Records from a dataset
--------------------------------

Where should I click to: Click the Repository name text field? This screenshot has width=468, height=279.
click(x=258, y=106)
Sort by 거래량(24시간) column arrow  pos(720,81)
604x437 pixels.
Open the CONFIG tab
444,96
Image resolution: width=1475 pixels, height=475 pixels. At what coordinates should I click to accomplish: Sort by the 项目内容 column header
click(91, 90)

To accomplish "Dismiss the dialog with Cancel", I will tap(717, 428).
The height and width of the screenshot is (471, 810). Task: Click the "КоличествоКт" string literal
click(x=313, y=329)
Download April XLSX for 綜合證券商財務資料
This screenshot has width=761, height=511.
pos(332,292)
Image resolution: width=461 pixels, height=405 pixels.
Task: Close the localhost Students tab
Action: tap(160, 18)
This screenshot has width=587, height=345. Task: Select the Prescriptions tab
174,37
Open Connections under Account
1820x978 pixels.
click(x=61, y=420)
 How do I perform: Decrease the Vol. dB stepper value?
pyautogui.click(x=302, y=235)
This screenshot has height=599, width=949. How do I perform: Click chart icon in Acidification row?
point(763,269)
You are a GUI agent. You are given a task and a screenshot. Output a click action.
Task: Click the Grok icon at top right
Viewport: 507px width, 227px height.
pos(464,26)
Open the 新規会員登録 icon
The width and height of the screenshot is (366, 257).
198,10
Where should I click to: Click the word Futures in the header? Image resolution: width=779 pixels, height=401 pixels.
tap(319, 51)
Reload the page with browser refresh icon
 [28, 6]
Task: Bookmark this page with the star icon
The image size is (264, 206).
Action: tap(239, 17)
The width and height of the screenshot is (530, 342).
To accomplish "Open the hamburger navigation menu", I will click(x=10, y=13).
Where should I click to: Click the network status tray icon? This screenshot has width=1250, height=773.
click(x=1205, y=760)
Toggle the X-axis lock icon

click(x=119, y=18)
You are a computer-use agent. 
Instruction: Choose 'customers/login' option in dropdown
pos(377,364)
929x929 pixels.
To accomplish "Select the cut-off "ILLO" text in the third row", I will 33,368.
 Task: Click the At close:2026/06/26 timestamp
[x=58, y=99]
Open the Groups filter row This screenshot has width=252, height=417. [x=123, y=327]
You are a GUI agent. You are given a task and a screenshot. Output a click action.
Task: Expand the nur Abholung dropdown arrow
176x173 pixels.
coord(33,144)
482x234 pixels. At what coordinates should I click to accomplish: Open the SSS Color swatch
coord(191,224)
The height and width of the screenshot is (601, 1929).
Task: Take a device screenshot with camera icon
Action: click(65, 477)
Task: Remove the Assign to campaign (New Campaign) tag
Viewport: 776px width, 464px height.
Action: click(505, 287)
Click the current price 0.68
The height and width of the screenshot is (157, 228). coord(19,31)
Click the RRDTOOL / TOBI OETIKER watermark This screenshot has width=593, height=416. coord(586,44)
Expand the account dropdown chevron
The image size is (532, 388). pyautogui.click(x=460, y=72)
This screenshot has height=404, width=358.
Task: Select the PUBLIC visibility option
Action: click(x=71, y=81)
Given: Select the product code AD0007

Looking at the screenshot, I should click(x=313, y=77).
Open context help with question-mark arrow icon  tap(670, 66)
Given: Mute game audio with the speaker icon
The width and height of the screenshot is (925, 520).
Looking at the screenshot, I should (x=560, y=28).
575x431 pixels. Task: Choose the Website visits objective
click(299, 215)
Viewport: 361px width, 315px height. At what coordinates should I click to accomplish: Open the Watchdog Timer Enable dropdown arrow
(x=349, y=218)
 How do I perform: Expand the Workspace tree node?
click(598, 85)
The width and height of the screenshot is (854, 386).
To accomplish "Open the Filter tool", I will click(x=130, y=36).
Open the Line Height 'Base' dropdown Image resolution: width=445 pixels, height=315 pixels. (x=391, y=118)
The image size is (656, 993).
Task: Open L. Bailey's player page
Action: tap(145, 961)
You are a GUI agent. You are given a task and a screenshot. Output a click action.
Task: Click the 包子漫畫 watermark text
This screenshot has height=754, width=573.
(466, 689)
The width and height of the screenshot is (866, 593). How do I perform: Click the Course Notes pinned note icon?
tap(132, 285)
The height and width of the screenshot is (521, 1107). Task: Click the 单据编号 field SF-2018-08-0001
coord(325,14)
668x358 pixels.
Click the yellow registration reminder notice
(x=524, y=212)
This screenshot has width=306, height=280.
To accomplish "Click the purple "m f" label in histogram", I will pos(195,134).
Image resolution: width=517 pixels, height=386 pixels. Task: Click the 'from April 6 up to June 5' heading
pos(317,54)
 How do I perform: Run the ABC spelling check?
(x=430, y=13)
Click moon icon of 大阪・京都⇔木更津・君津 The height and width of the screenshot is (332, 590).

--------------------------------

[EXERCISE DIRECTIONS]:
Restate each of the entries above verbatim.

[THE COMPLETED TASK]:
Where should I click to: Click the Repository name text field? This screenshot has width=468, height=279.
click(x=258, y=106)
Sort by 거래량(24시간) column arrow  pos(720,81)
604x437 pixels.
Open the CONFIG tab
444,96
Image resolution: width=1475 pixels, height=475 pixels. At what coordinates should I click to accomplish: Sort by the 项目内容 column header
click(91, 90)

To accomplish "Dismiss the dialog with Cancel", I will tap(717, 428).
The height and width of the screenshot is (471, 810). Task: Click the "КоличествоКт" string literal
click(x=313, y=329)
Download April XLSX for 綜合證券商財務資料
This screenshot has width=761, height=511.
pos(332,292)
Image resolution: width=461 pixels, height=405 pixels.
Task: Close the localhost Students tab
Action: tap(160, 18)
This screenshot has width=587, height=345. Task: Select the Prescriptions tab
174,37
Open Connections under Account
1820x978 pixels.
click(x=61, y=420)
 How do I perform: Decrease the Vol. dB stepper value?
pyautogui.click(x=302, y=235)
This screenshot has height=599, width=949. How do I perform: Click chart icon in Acidification row?
point(763,269)
You are a GUI agent. You are given a task and a screenshot. Output a click action.
Task: Click the Grok icon at top right
Viewport: 507px width, 227px height.
pos(464,26)
Open the 新規会員登録 icon
The width and height of the screenshot is (366, 257).
198,10
Where should I click to: Click the word Futures in the header? Image resolution: width=779 pixels, height=401 pixels.
tap(319, 51)
Reload the page with browser refresh icon
 [28, 6]
Task: Bookmark this page with the star icon
The image size is (264, 206).
Action: tap(239, 17)
The width and height of the screenshot is (530, 342).
To accomplish "Open the hamburger navigation menu", I will click(x=10, y=13).
Where should I click to: Click the network status tray icon? This screenshot has width=1250, height=773.
click(x=1205, y=760)
Toggle the X-axis lock icon

click(x=119, y=18)
You are a computer-use agent. 
Instruction: Choose 'customers/login' option in dropdown
pos(377,364)
929x929 pixels.
To accomplish "Select the cut-off "ILLO" text in the third row", I will 33,368.
 Task: Click the At close:2026/06/26 timestamp
[x=58, y=99]
Open the Groups filter row This screenshot has width=252, height=417. [x=123, y=327]
You are a GUI agent. You are given a task and a screenshot. Output a click action.
Task: Expand the nur Abholung dropdown arrow
176x173 pixels.
coord(33,144)
482x234 pixels. At what coordinates should I click to accomplish: Open the SSS Color swatch
coord(191,224)
The height and width of the screenshot is (601, 1929).
Task: Take a device screenshot with camera icon
Action: click(65, 477)
Task: Remove the Assign to campaign (New Campaign) tag
Viewport: 776px width, 464px height.
Action: click(505, 287)
Click the current price 0.68
The height and width of the screenshot is (157, 228). coord(19,31)
Click the RRDTOOL / TOBI OETIKER watermark This screenshot has width=593, height=416. coord(586,44)
Expand the account dropdown chevron
The image size is (532, 388). pyautogui.click(x=460, y=72)
This screenshot has height=404, width=358.
Task: Select the PUBLIC visibility option
Action: click(x=71, y=81)
Given: Select the product code AD0007

Looking at the screenshot, I should click(x=313, y=77).
Open context help with question-mark arrow icon  tap(670, 66)
Given: Mute game audio with the speaker icon
The width and height of the screenshot is (925, 520).
Looking at the screenshot, I should (x=560, y=28).
575x431 pixels. Task: Choose the Website visits objective
click(299, 215)
Viewport: 361px width, 315px height. At what coordinates should I click to accomplish: Open the Watchdog Timer Enable dropdown arrow
(x=349, y=218)
 How do I perform: Expand the Workspace tree node?
click(598, 85)
The width and height of the screenshot is (854, 386).
To accomplish "Open the Filter tool", I will click(x=130, y=36).
Open the Line Height 'Base' dropdown Image resolution: width=445 pixels, height=315 pixels. (x=391, y=118)
The image size is (656, 993).
Task: Open L. Bailey's player page
Action: tap(145, 961)
You are a GUI agent. You are given a task and a screenshot. Output a click action.
Task: Click the 包子漫畫 watermark text
This screenshot has height=754, width=573.
(466, 689)
The width and height of the screenshot is (866, 593). How do I perform: Click the Course Notes pinned note icon?
tap(132, 285)
The height and width of the screenshot is (521, 1107). Task: Click the 单据编号 field SF-2018-08-0001
coord(325,14)
668x358 pixels.
Click the yellow registration reminder notice
(x=524, y=212)
This screenshot has width=306, height=280.
To accomplish "Click the purple "m f" label in histogram", I will pos(195,134).
Image resolution: width=517 pixels, height=386 pixels. Task: Click the 'from April 6 up to June 5' heading
pos(317,54)
 How do I perform: Run the ABC spelling check?
(x=430, y=13)
Click moon icon of 大阪・京都⇔木更津・君津 The height and width of the screenshot is (332, 590).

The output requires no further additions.